[[ Data, beginning ]]

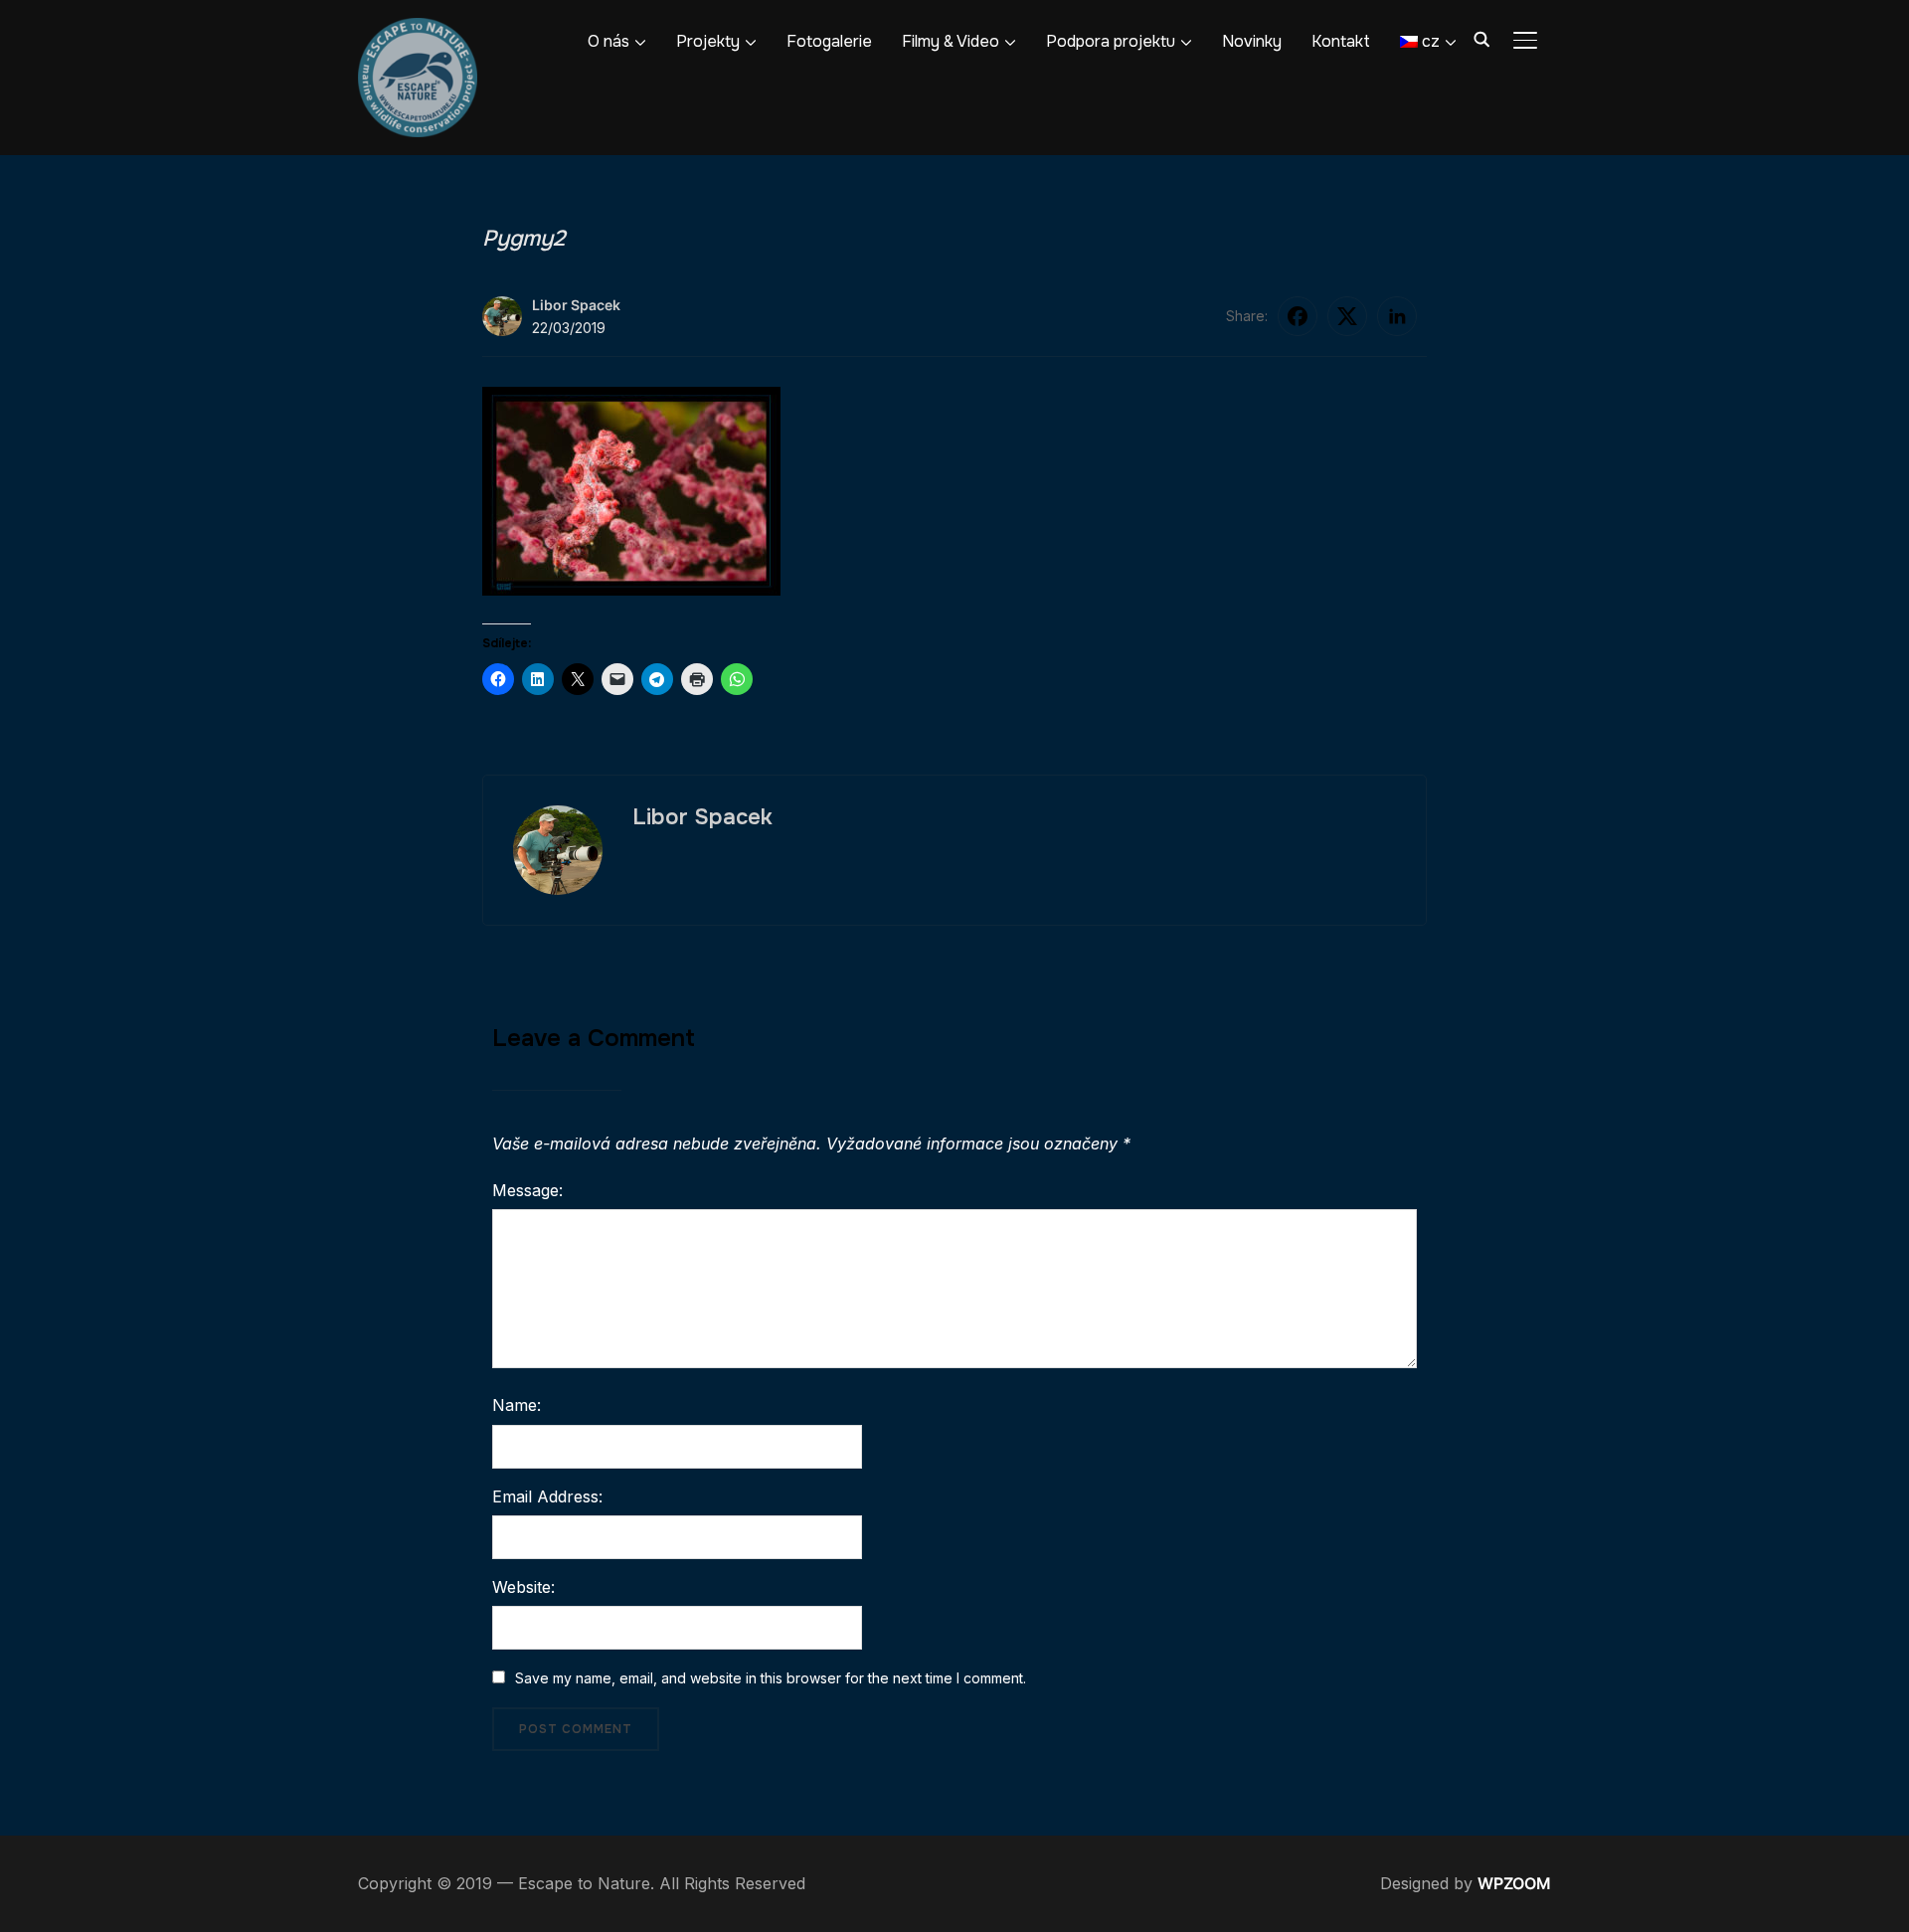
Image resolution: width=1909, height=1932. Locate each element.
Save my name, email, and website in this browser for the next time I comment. (770, 1677)
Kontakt (1340, 41)
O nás (608, 41)
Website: (523, 1587)
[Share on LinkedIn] (1397, 316)
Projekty (708, 41)
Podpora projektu (1110, 41)
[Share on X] (1347, 316)
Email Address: (547, 1496)
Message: (527, 1190)
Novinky (1252, 41)
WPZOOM (1514, 1883)
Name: (516, 1405)
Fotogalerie (829, 41)
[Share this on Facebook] (1297, 316)
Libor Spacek (576, 304)
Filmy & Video (950, 41)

[[ Data, end ]]

— Task objective —
Your answer should be each line of the data that contains the word "this", copied as it stands.

— Response to the task —
Save my name, email, and website in this browser for the next time I comment. (770, 1677)
[Share this on Facebook] (1297, 316)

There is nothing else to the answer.